I’ve even witnessed a General Manager ask why the days start so early, as if he wasn’t the person most empowered to change things.
Now, I bring all of this up not to be critical of any one person or organization. The people that work in sports are bright, creative, and driven. But the simple reality is that this is an all-too-familiar situation where something is likely wrong, easily fixable, and yet stays the same.
It’s puzzling and frustrating to think about. In an industry seemingly obsessed with efficiency and competitive advantage, how do teams justify this type of behavior?
Inertia and peer pressure — while both poor reasons — are big factors. Things have been done a certain way in baseball for a long time. Change is uncomfortable for coaches and players, particularly veteran players who have grown accustomed to routine.
If we dig a little deeper, the more powerful force is that the incentive structure facing leaders in the sports industry doesn’t encourage change when the benefits are hard to prove.
Let’s say that the General Manager I referenced decides he’s had enough and he shifts the team’s Spring Training schedule so that games, workouts, and meetings begin later. He explains to players and staff that this is to prioritize rest, recovery, and well-being, and he truly believes this is going to help the organization perform better in the upcoming season.
In the best case scenario, the team stays healthy and outperforms their expectations. Is that because of the later start times in Spring Training? How much did the extra rest and recovery help the team? What would have happened if they didn’t adjust the times?
These questions cannot be answered. There is no control group2, making attribution impossible. The team may succeed, but there’s no clear way to credit the change.
That’s the best case scenario. There’s also a full spectrum of outcomes where the team plays poorly or has a rash of injuries.
In those scenarios, attribution isn’t any more feasible, but that probably wouldn’t stop a narrative from developing. An article would be written that the clubhouse was too relaxed, a veteran would complain publicly, or unnamed sources in the organization would talk about how serious teams get to work early in the day.

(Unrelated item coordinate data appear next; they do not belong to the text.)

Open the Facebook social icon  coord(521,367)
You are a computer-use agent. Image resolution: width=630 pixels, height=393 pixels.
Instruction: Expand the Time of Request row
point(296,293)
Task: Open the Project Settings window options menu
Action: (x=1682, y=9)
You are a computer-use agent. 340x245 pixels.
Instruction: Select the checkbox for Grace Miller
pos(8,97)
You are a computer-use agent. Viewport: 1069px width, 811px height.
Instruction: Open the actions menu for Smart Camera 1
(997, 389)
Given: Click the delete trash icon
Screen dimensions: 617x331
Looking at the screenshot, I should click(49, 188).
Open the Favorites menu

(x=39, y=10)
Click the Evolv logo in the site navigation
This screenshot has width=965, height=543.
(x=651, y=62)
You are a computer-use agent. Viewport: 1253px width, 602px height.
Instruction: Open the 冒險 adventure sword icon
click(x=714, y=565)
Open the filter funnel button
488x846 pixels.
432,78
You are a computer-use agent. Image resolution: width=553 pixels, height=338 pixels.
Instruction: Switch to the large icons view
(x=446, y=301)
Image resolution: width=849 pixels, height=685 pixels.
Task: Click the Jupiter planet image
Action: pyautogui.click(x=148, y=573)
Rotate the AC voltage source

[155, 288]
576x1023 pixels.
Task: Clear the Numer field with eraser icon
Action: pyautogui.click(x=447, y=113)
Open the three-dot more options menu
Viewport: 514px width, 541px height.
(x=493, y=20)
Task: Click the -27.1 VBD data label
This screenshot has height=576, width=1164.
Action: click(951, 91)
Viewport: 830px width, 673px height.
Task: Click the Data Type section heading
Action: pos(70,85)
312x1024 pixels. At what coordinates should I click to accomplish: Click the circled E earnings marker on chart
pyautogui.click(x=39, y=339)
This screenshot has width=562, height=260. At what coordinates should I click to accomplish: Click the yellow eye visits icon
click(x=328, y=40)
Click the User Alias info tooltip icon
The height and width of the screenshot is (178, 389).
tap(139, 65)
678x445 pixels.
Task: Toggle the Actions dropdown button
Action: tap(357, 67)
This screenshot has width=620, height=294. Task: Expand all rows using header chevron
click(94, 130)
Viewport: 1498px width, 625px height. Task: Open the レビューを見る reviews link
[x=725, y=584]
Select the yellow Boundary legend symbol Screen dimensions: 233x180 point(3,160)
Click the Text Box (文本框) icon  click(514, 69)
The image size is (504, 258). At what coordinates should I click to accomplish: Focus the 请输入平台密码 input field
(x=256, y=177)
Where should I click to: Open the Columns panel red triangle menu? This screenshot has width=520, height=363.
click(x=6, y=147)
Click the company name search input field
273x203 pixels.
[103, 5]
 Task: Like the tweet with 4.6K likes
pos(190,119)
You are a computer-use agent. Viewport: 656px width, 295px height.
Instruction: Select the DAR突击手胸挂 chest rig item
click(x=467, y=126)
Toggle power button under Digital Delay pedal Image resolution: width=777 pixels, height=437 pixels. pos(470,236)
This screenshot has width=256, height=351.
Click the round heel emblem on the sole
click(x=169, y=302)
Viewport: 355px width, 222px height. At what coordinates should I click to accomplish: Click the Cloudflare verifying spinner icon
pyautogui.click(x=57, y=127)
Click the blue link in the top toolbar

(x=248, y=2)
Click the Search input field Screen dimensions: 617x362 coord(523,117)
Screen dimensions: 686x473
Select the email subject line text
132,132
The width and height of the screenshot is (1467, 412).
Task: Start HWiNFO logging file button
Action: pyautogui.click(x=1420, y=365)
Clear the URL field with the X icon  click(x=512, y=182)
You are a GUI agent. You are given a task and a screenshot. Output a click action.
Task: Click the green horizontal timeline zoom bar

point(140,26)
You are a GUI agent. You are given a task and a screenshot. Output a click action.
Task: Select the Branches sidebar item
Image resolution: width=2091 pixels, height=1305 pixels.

Leaders aren’t going to risk that type of visible downside, particularly in an industry where job security is hard to come by atop organizations. Better to stick with the status quo, even if that doesn’t live up to the standard of sound decision-making they hope to uphold in other spaces.
Changing something as benign as Spring Training start times wouldn’t actually be difficult. It is research-backed, requires no dedicated budget, and is supported by many people throughout organizations. The ease is the most frustrating part.
What makes the move challenging is accepting that any benefits likely come without proof.
Even with small changes, someone has to take responsibility for outcomes they can’t control or predict. In environments where leaders feel trusted and empowered, that isn’t a problem. Unfortunately, those don’t always exist in professional sports. Leaving players, coaches, and staffers with early morning wake-up calls, spring after spring.
The only place where teams don’t have control over start times is with regards to Major League road games. That applies to a small percentage of the days (less than 30%), most players won’t play in those games, and teams can always ask the home team to start later.
Or way to play out the change 10,000 times.